Problem to solve:
Reproduce the lines from the one containing "The height and" up to and including the one containing "Action: (x=731, y=15)", without any change.

[Start Dataset extract]

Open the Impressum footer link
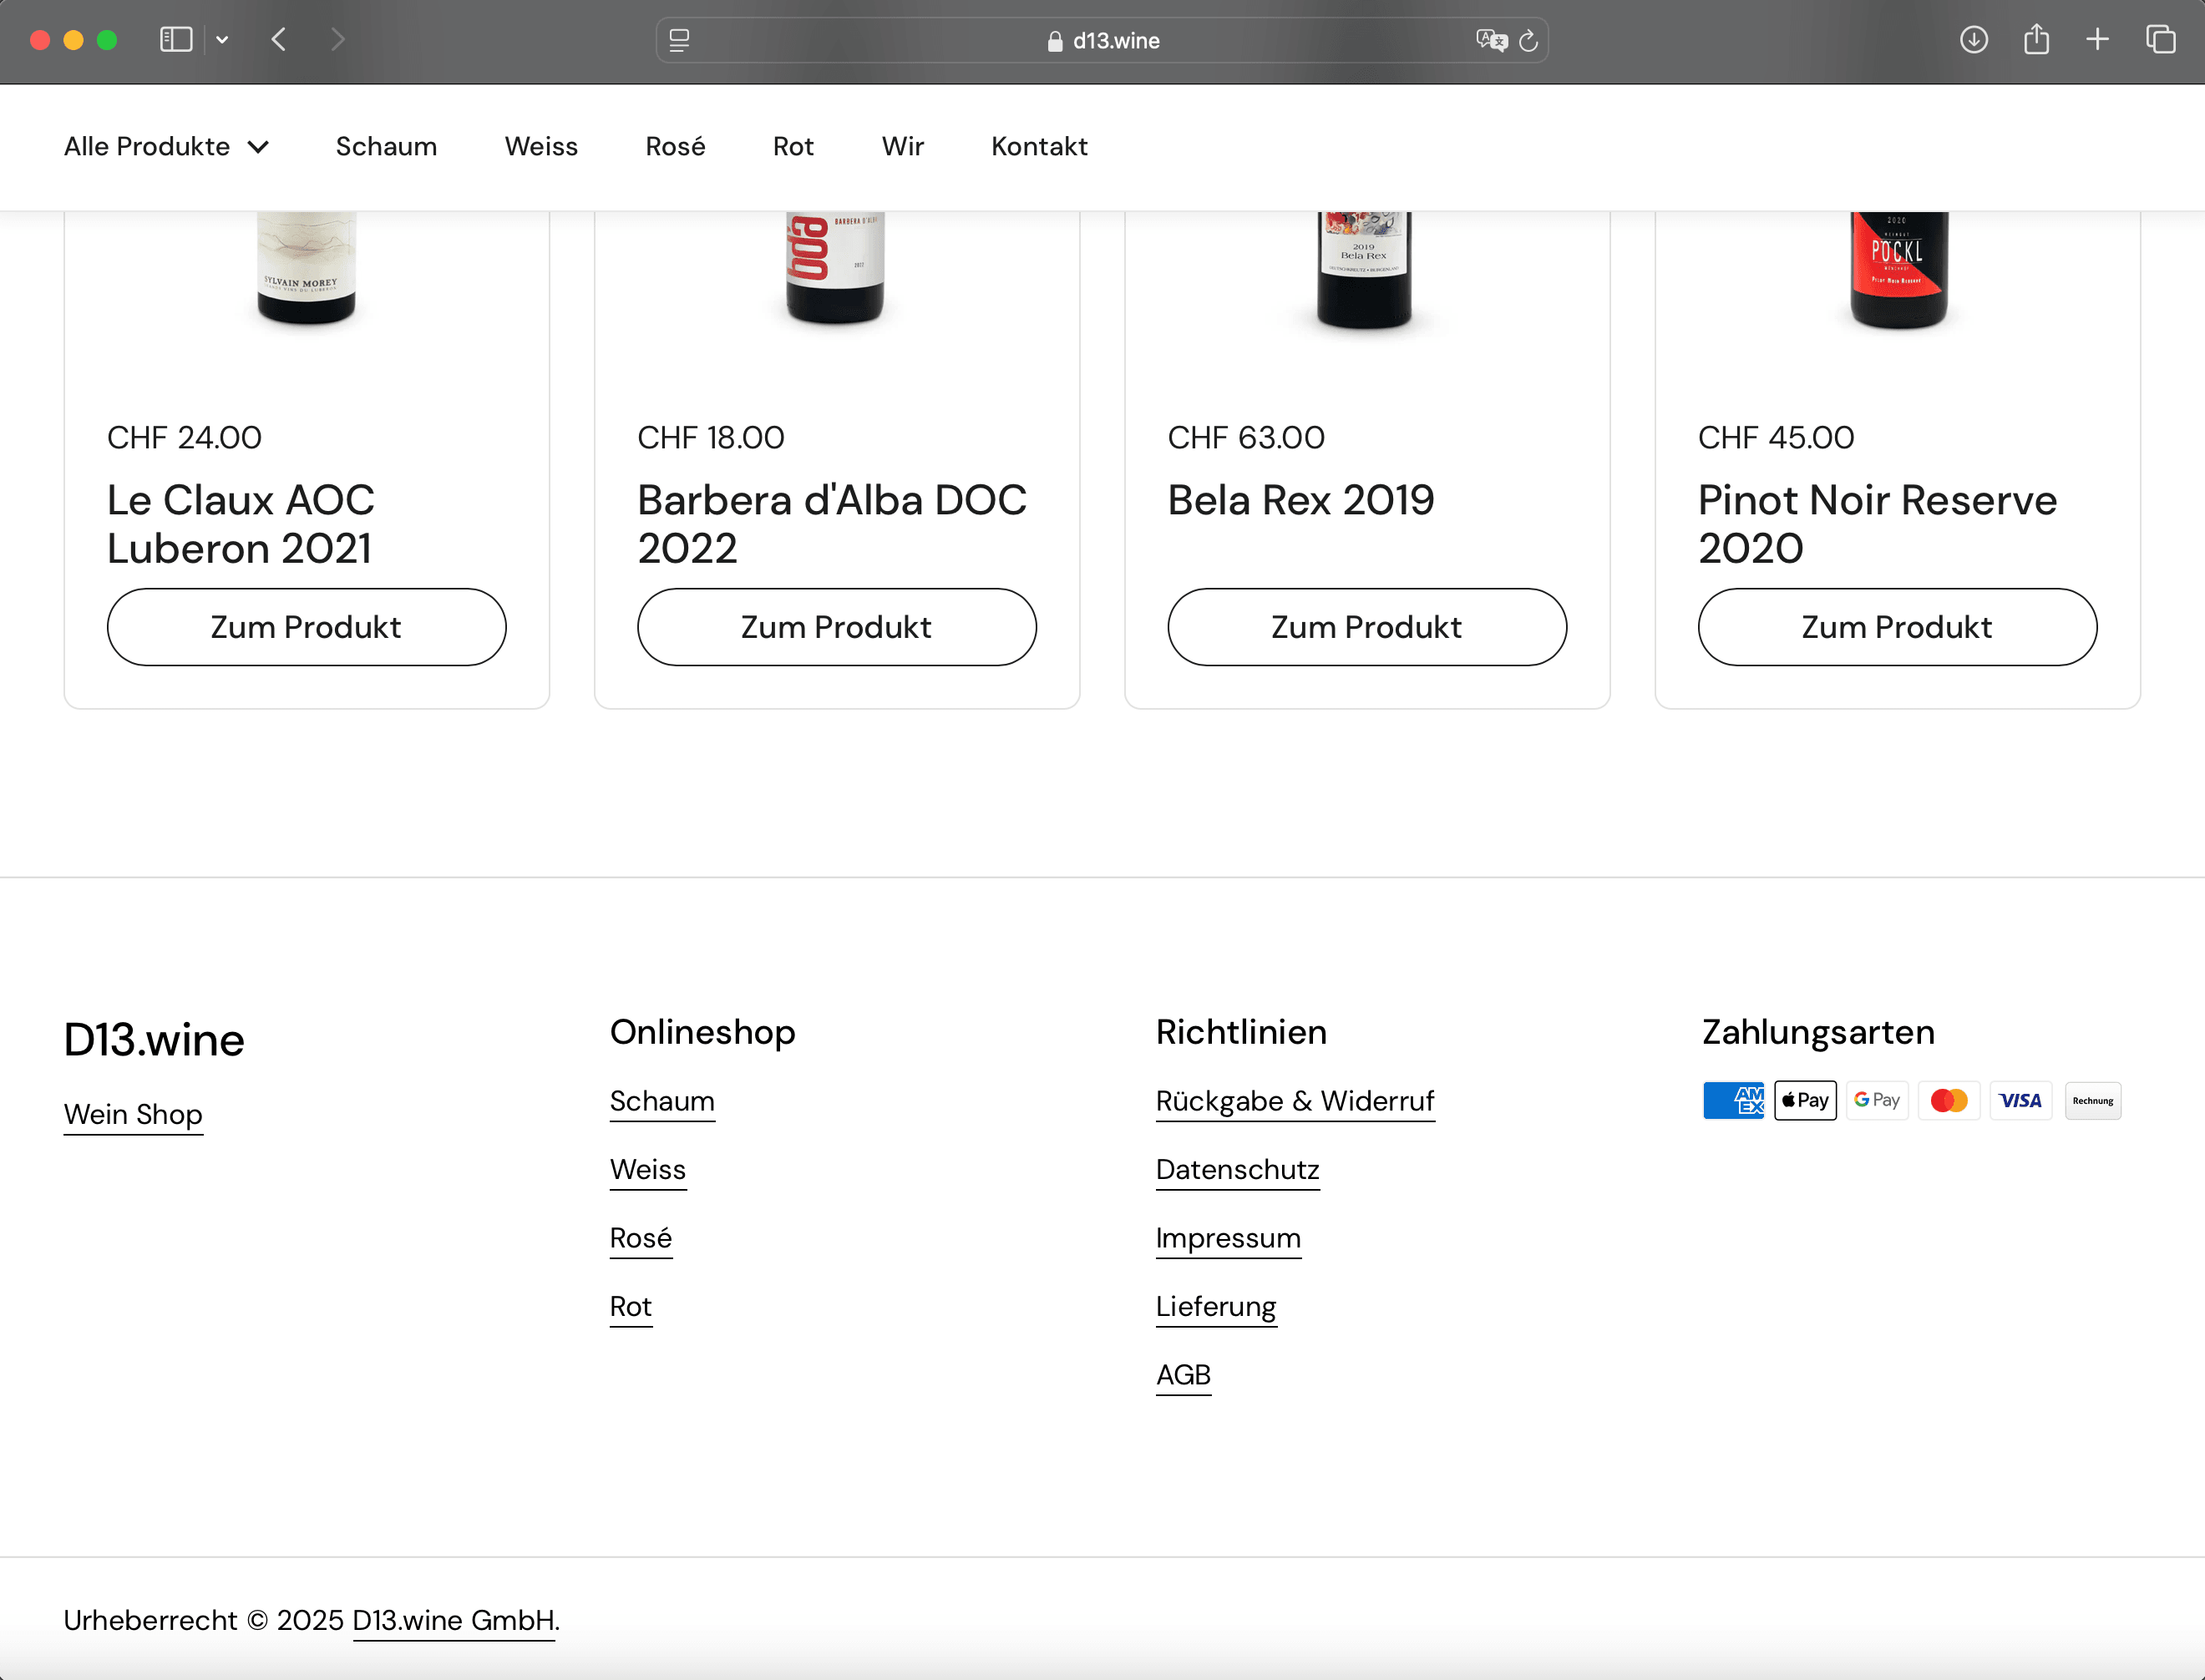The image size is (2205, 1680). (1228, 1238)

[End Dataset extract]
[Start Dataset extract]

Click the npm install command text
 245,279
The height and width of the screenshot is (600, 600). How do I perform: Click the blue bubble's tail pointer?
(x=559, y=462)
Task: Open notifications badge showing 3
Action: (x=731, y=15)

[End Dataset extract]
[Start Dataset extract]

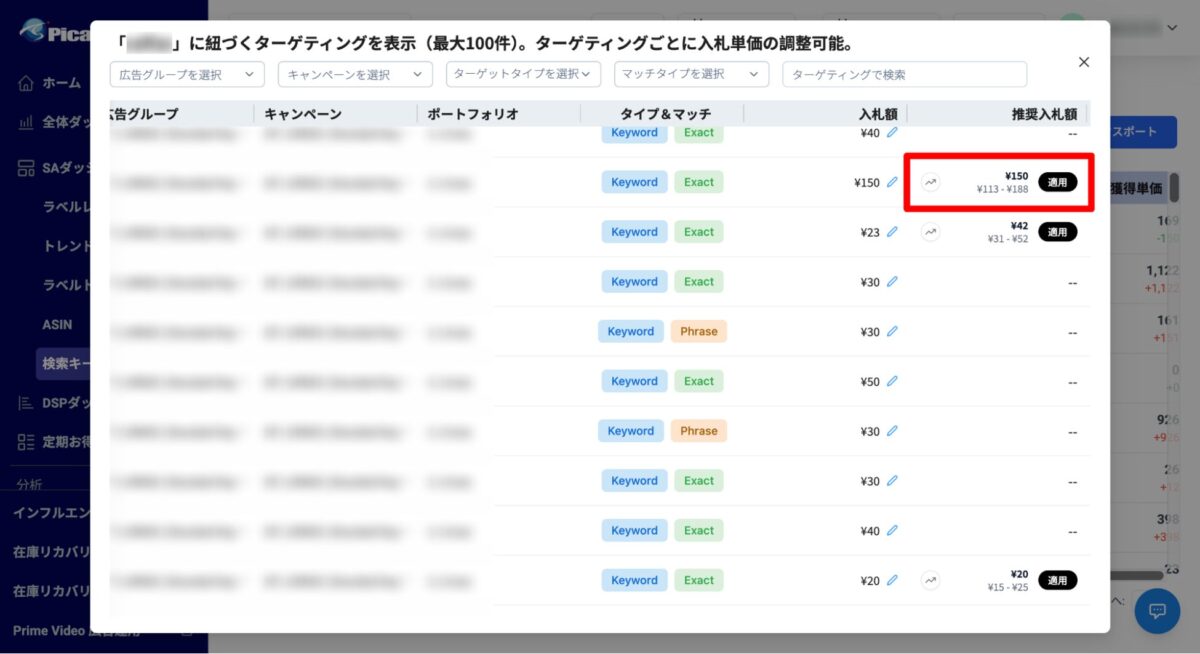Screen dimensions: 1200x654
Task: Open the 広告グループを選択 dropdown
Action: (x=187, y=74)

[End Dataset extract]

Answer for the task:
The height and width of the screenshot is (600, 600). How do I perform: Click the blue bubble's tail pointer?
(x=559, y=462)
Task: Open notifications badge showing 3
Action: (x=731, y=15)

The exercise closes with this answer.